When we make boerewors, I mean ‘we’ as in ‘take the meat to the butchery and they do it’. Wors is like any sausage; ground up and encased in a skin and I’d far rather give someone else the hassle! We always use TipTop Butchery in Grahamstown. They’re fantastic and the wors they make is delicious! The last time round we ended up with 17kg of boerewors, some of which we gave away and the rest we froze.
“Boerie” or “Wors” rolls are a bit of a South African institution. You can usually find them for sale at every fair and sports event. Here in Grahamstown there’s a woman, affectionately known as Mama Pam, who sells them outside the Rat & Parrot pub late at night. I’ve seen tipsy students carefully counting out their last few coins, driven to desperation by the smell of sizzling onions and boerewors.
The humble boerie roll is usually a length of sausage, slapped in a hotdog bun. There might be some margarine in there. Toppings, if that’s your fancy, can be fried onions (my personal favourite), tomato relish, tomato sauce or mustard. Or nothing. You know, whatever floats your boat. I wanted to liven things up a bit. Take something familiar and put a gourmet spin on it.
- Soft French loaf (not the hard crusty baguette-save that for garlic bread!)
- Rocket, or other greens
- Pesto (I used the amazing rocket & walnut version from Pesto Princess!)
- Balsamic reduction
- Butter for the loaf
- Red or White onions
- Leeks or green onions
- Butter & olive oil for frying.
Start by frying or braaiing your boerewors. While that’s cooking, prepare the rolls.
Cut your loaf into as many sections as you need and spread some butter and pesto on it, and maybe a squirt of balsamic reduction.

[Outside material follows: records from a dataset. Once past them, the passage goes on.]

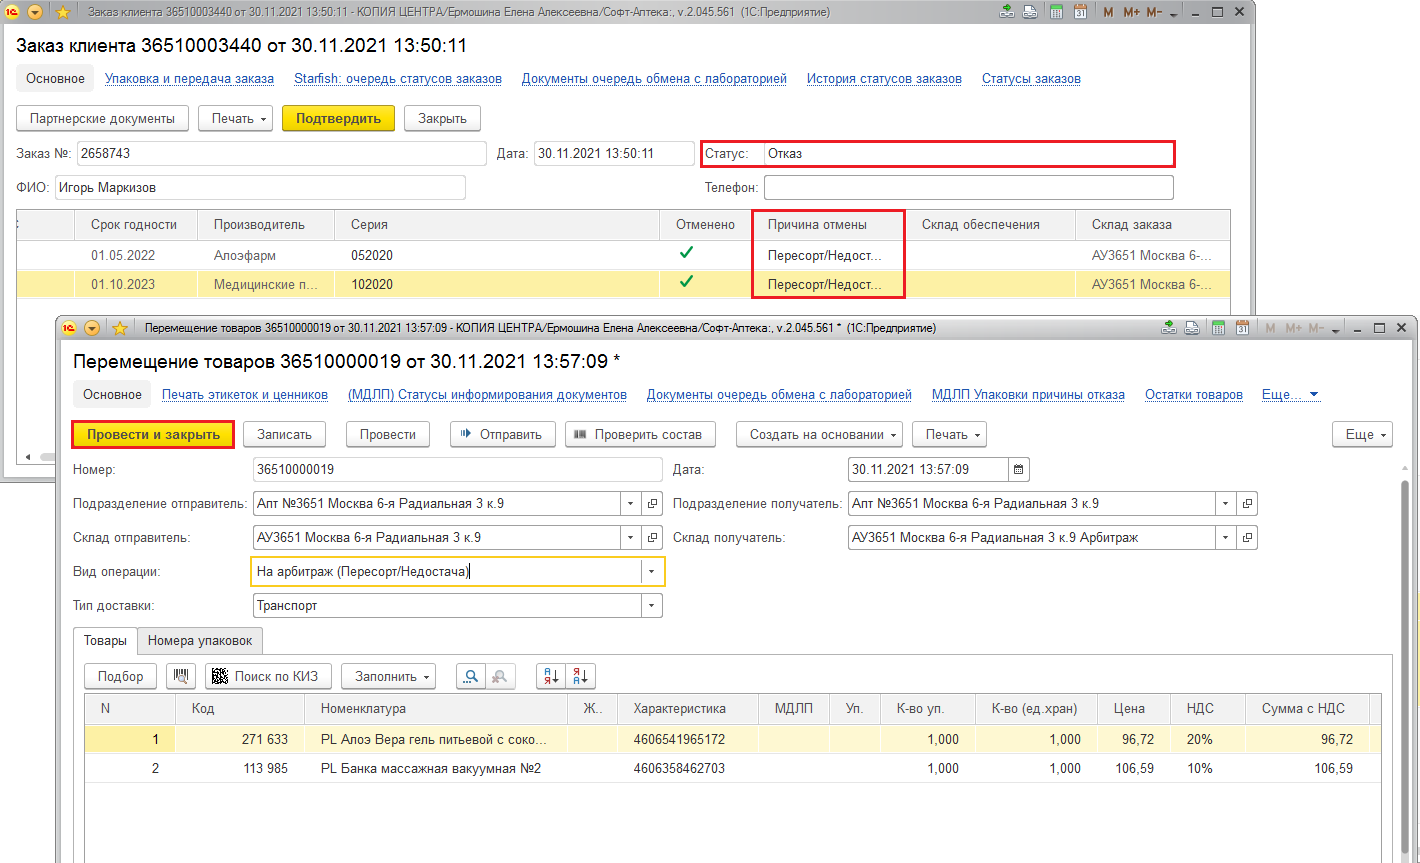Expand the Вид операции dropdown arrow

652,572
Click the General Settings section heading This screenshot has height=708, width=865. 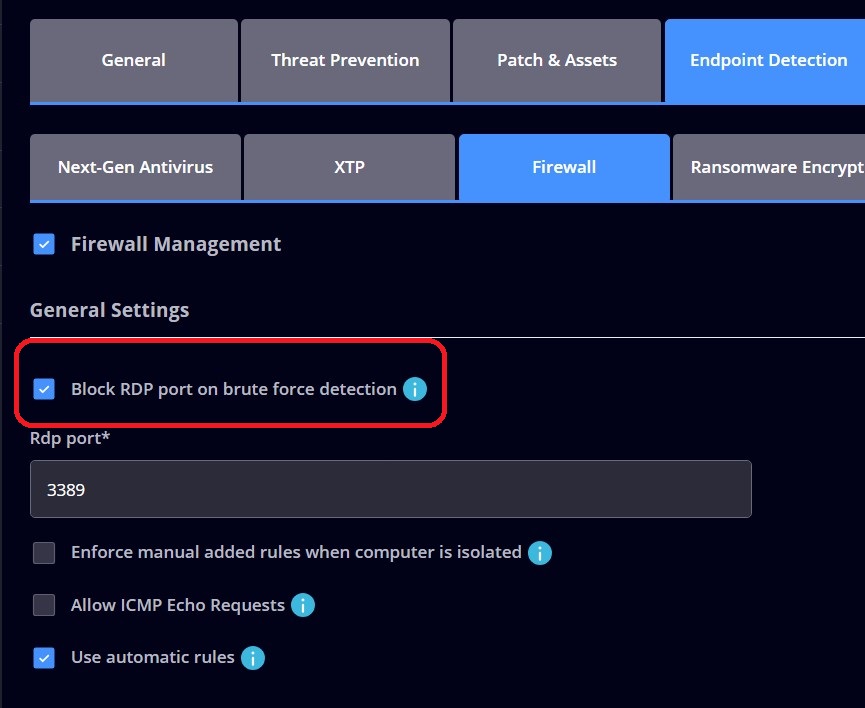pos(109,310)
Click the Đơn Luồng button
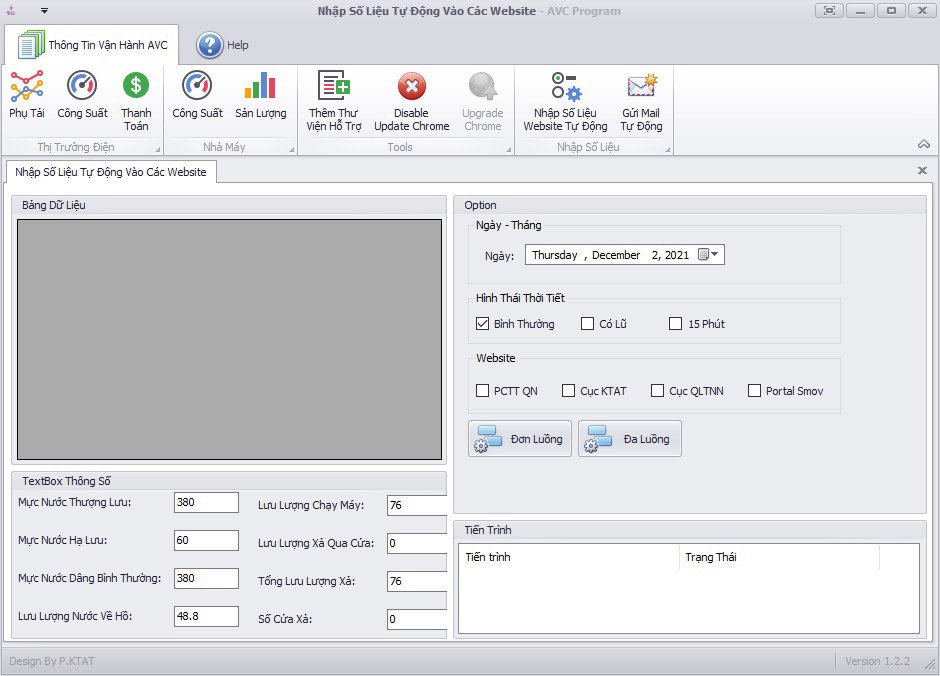This screenshot has width=940, height=676. pos(520,439)
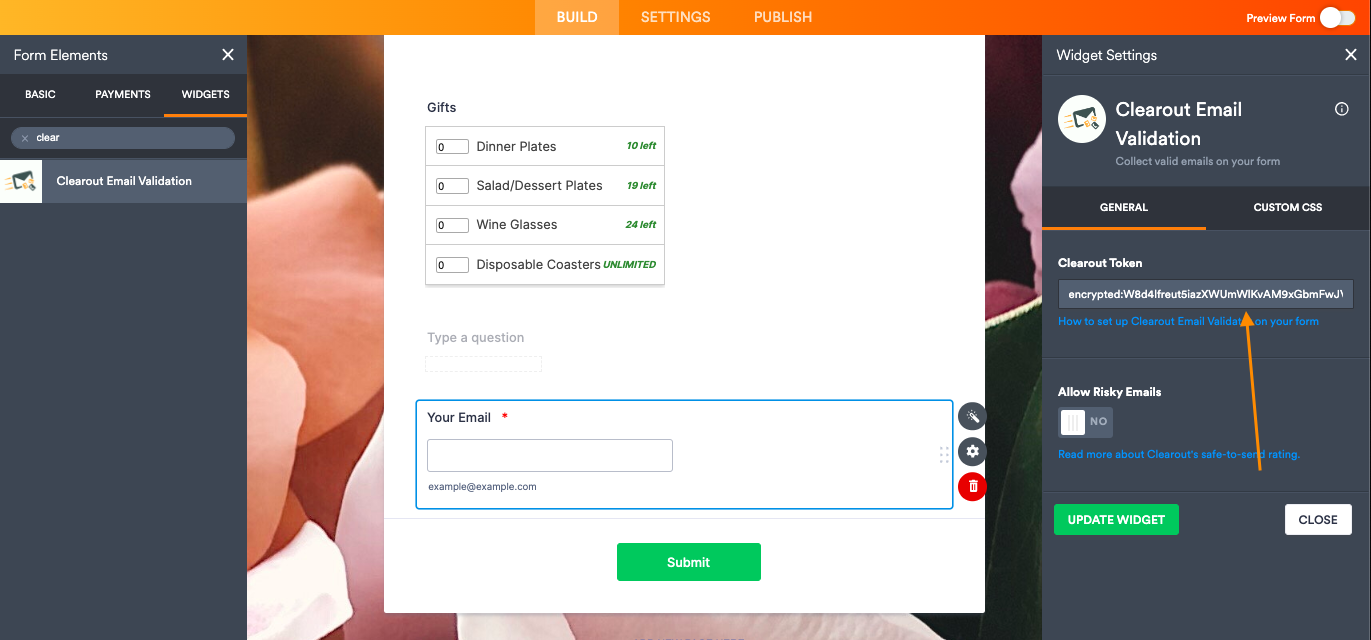Delete the Your Email field with trash icon
The height and width of the screenshot is (640, 1371).
(972, 487)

Slice the onions into thing rings. Heat up about a teaspoonful of butter and about a tablespoon of olive oil in a frying pan and add the onions (you could also add a bit of garlic if you like). Fry them until they are nice and soft and just beginning to caramelise, with delicious golden edges. When the boerewors and the onions are ready, start building up your rolls.
I layered some fresh rocket out on the roll, then some thinly sliced raw leeks (totally optional-I love onion-y flavours but some people might find it a bit much) then the lovely soft friend onions and finally the boerewors.
You could really go all out and add some lovely oozy Camembert to this, or eat it as it, with a glass of wine or an ice-cold beer. Enjoy!